The water shortage was relieved by the construction of the Colorado River Aqueduct and the building of its terminal reservoir Lake Mathews in 1939. The reservoir is in the upper part of Cajalco Canyon and the lower reach of the Cajalco Valley, on the course of Cajalco Creek, tributary to Temescal Wash.
Today Temescal Creek begins as the Elsinore Spillway Channel, an overflow channel that now confines its upper reaches through the middle of downtown Lake Elsinore, then turns and passes northwestward into the Warm Springs Valley, past its confluence with Wasson Canyon Wash, on the right, until it is past the water treatment plant. There it is permitted to spread out into a natural creek, where it has its confluence with Arroyo Del Toro and Stovepipe Canyon Wash on its right, then passes through Walker Canyon gathering in the Gavilan Wash on its right midway on its length, then to where Alberhill Canyon Creek enters on the right Temescal Creek emerges from Walker Canyon. There it has its confluence with the wash of Rice Canyon Creek on its left near Alberhill and Ceramic Factory Canyon Creek on its right across the creek from the ceramic factory. Shortly afterward it crosses underneath the Escondido (I-15) Freeway, is joined by Horsetheif Canyon Creek on its left and flows into Lee Lake, formed by an earthen dam across the creek at the northwest end of the valley before its confluence on its left with Indian Canyon Creek.

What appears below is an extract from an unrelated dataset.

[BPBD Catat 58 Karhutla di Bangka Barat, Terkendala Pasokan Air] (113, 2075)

The creek is then blocked to the northwest by a ridge of the Santa Ana Mountains running northeast to a steep 1577 foot summit overlooking the deep canyon between it and Estelle Mountain. This ridge divides the Temescal Valley below from the upper valley of Temescal creek. Descending through this unnamed canyon, the creek makes a half circle around the ridge to the north of Lee Lake to enter the Temescal Valley. The creek levels out after leaving the Estelle Mountain canyon, passing through a natural riverbed, the creek receives Mayhew Canyon Wash from the left, Dawson Canyon Wash from the right, Coldwater Canyon Creek and the waters of Brown Canyon Wash and its tributary of McBribe Canyon Creek from the left, Olsen Canyon Wash and Cajalco Creek from the right and Bedford Canyon Wash and Joseph Canyon from the left before entering Temescal Canyon.
As it emerges from Temescal Canyon, north of El Cerrito the creek enters a second reservoir and is forced into a concrete channel. It then flows through the northern part of the city of Corona taking in the Main Street Canyon Wash and Oak Avenue Drain on its left and Arlington Valley Channel on its right before entering into the Prado Flood Control Basin, formed by the Prado Dam across the Santa Ana River. The basin consists of a series of wetlands where Temescal Creek merges with the Santa Ana. In floods, however, the area is a lake, and Temescal Creek's confluence with the larger river is submerged.